WHY TAKE THIS ON

For low-income communities and BIPOC residents who already faced disproportionate environmental, public health and economic challenges, the impacts of the COVID-19 pandemic often expanded these crippling disparities. As NYC pursues economic recovery, it must do so in a way that advances both climate justice and economic democracy for its most disenfranchised residents and workers. Cooperative worker ownership is a critical tool to empower BIPOC workers by democratizing economic resources. But this pathway towards closing the racial wealth gap and reducing the corresponding environmental and health disparities is not being pursued widely.

Our team coalesced around tackling barriers to coop growth, and after extensive stakeholder outreach, we identified that a foundational burden for coop creation and expansion among BIPOC businesses is finance.

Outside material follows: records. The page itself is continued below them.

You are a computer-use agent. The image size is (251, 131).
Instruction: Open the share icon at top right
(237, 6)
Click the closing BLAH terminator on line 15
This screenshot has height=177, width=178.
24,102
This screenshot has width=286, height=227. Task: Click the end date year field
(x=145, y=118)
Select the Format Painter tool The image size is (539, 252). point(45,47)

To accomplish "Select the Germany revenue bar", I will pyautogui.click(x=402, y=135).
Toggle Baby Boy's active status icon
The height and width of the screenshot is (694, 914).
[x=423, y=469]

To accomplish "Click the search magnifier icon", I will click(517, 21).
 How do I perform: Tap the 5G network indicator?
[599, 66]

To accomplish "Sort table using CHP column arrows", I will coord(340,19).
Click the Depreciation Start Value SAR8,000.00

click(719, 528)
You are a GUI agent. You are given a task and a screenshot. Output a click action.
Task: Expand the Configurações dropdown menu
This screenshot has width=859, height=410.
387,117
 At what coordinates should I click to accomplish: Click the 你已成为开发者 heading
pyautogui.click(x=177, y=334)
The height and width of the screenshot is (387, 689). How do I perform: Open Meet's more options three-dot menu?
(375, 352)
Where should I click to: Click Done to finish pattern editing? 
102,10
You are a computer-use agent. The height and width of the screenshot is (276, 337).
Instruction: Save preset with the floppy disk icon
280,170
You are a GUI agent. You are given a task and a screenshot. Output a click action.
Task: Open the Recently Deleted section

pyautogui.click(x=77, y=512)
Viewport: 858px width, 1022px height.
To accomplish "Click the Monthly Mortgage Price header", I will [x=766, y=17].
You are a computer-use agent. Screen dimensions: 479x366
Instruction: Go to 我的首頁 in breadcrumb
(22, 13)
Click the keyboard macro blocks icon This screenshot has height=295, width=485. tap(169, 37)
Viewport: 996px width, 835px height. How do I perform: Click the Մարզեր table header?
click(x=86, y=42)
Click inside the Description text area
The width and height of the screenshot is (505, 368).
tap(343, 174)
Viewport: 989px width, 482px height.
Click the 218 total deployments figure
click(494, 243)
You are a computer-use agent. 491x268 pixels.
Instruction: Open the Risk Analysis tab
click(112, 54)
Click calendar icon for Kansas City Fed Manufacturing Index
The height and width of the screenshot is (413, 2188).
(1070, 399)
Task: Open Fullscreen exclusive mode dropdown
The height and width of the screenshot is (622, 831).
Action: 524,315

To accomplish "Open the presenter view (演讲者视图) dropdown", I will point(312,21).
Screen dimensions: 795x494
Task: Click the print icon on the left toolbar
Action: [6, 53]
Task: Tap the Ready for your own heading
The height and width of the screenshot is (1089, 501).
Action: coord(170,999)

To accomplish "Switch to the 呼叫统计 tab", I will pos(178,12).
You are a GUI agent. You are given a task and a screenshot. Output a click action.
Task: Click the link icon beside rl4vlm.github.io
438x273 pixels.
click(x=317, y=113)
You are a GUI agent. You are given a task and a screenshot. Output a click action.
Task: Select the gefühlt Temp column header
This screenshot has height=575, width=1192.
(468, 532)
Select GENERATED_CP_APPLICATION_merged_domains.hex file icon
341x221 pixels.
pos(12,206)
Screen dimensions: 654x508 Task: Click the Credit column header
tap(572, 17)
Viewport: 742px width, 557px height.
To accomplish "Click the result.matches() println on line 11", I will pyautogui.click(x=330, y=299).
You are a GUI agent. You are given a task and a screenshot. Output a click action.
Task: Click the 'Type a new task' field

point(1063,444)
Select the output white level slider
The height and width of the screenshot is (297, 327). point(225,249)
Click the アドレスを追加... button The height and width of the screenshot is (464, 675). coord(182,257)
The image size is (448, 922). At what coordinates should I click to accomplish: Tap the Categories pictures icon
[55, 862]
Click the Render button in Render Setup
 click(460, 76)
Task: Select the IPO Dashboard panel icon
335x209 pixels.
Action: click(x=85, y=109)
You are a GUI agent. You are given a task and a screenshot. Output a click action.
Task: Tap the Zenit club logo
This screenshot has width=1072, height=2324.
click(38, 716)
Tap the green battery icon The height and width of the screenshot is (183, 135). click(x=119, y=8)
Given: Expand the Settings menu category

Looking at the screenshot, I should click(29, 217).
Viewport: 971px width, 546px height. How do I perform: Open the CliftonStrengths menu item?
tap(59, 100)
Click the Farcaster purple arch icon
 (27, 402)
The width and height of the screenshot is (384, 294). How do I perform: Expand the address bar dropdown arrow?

While these businesses should be poised to secure a significant percentage of imminent “green jobs” such as retrofit contracts through Local Law 97, the lack of accessible capital has created an unequal and exclusive market for such cooperatives to compete. Planners, architects, and policymakers have a role to play in accelerating new ways of thinking around equitable and non-extractive financial products for new and emerging BIPOC-majority cooperatives. Our perspective as non-experts and Forefront Fellows affords us the unique position to:

  1. Demystify both cooperatives and finance, to understand why they have not traditionally mixed, and
  2. Connect mission-aligned capital providers and cooperatives to co-create financial products, specific to the needs of coops - The Cooperative Roundtable.